WORK TASK:
Begin with the line containing "Task: Toggle the Default layout view button" and end with the last line of the data below; return those lines exactly, and only those.

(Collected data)
▼
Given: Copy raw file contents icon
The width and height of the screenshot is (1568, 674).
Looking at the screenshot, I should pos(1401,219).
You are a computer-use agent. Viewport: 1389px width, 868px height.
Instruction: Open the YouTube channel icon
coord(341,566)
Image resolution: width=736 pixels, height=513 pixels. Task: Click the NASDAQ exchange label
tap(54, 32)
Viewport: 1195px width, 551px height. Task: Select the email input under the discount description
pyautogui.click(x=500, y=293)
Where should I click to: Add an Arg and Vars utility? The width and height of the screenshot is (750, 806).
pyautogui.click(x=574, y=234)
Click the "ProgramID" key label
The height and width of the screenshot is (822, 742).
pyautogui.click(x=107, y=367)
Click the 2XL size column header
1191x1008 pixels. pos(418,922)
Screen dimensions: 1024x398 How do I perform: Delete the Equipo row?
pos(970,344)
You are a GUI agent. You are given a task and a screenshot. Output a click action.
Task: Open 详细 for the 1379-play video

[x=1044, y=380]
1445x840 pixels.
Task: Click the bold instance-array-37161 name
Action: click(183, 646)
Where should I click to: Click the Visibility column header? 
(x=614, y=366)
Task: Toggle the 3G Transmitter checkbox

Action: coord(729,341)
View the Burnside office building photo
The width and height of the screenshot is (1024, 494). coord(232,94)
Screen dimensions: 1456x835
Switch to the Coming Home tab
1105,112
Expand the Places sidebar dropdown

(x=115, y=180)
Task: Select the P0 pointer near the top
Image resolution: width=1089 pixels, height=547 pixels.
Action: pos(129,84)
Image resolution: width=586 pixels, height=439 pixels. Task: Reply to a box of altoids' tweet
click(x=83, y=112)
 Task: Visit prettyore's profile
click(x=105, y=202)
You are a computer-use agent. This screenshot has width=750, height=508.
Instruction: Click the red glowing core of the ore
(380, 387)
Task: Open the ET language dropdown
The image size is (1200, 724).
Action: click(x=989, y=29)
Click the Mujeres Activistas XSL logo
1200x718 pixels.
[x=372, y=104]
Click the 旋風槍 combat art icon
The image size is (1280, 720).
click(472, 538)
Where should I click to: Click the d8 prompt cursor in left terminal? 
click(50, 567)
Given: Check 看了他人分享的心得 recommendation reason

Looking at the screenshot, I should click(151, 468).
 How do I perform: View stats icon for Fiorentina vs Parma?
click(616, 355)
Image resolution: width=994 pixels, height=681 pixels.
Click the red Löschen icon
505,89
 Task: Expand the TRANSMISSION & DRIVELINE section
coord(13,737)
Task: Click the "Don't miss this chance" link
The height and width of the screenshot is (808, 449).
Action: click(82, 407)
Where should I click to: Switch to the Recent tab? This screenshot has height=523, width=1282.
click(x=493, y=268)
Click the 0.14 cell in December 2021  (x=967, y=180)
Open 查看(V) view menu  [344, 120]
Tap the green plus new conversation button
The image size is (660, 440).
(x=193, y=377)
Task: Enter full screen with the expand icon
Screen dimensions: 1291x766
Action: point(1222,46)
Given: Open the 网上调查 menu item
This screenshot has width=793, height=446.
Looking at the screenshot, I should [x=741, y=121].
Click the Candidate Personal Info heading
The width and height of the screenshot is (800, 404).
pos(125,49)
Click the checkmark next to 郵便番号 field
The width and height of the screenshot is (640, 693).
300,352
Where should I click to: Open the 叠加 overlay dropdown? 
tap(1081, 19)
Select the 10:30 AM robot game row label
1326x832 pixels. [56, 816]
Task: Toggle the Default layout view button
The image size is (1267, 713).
▲
ANSWER SECTION:
Task: Toggle the Default layout view button
The image size is (1267, 713).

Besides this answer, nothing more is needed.